Employees have said they don’t want to strike, but that the county leaves them no choice. And they will put a lot on the line in doing so.

Public employees striking for economic reasons — as opposed to those striking for unfair labor practices — cannot be fired, the brief reads. But they can be replaced while they’re on strike.

If the county were to seek replacements, those on strike are not entitled to immediate rehire. They can be notified when openings occur and, if they opt to return, it must be without conditions, the state brief reads.

Filling the positions will likely be difficult, the striking group has said, because their duties involve months of training. Many people won’t cross a picket line in sympathy with the workers, and others won’t work for the wages they are paid.

It’s hard enough to find people, county officials have stated numerous times over the years.

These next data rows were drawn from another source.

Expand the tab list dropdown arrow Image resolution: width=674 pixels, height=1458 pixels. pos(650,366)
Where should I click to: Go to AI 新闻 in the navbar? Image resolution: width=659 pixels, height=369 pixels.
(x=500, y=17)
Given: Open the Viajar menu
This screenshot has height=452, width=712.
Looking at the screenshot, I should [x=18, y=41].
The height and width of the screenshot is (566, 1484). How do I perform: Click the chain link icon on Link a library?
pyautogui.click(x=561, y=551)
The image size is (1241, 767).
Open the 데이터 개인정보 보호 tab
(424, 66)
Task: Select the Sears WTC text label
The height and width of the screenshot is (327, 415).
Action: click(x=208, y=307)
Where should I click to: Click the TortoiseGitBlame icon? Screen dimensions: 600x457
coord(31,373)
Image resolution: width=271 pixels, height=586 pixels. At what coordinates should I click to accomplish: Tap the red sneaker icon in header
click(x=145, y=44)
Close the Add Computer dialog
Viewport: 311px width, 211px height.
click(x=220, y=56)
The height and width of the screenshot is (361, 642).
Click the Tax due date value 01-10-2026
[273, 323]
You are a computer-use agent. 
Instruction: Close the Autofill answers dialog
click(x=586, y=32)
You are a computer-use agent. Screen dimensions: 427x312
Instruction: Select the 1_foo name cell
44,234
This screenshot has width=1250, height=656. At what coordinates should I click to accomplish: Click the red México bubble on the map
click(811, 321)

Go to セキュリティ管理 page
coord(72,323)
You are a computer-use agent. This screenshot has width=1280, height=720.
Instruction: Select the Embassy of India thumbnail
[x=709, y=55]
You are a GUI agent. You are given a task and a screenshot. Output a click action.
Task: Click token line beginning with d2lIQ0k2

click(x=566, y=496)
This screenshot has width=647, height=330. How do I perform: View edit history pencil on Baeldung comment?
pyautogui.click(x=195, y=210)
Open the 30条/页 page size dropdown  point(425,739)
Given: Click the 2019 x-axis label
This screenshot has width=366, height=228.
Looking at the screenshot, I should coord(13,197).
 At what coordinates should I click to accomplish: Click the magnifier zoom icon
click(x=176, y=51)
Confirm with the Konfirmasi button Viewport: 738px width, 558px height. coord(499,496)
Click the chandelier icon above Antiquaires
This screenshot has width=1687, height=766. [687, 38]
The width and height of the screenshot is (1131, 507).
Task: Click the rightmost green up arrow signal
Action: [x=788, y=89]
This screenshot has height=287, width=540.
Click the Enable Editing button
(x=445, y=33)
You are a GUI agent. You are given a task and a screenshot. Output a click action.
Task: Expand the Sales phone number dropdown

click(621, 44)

District Attorney Everett Dial has two deputy DA positions open in his office, has made two offers to candidates and both have turned him down, citing the county’s instability and low wages. Sheriff John Ward has the same problem keeping deputies. A few among those slated to strike have threatened to quit, as well.

The union has a strike hardship fund for those who strike, Bakken said. It pays each employee $225 per week and goes into effect only after seven days of striking.

“It’s not intended as a wage replacement,” Bakken said. “It’s to offset some of the costs of missed wages. It’s not going to make anyone’s mortgage, it’s not going to do much but keep groceries on the table or keep some lights on.”

She said “we can only hope” discussions go well Sunday.

“At the 11th hour people often come together,” Bakken said. But it’s always good to see workers come together and say we won’t be disrespected. People are going to suffer. The ones I’ve talked to say, ‘We’re taking a risk, but this will be an investment in our future.’

“They’re struggling,” Bakken said. “Like a lot of folks in Curry County, they’re trying to do the best they can by their families, but it’s a big risk.”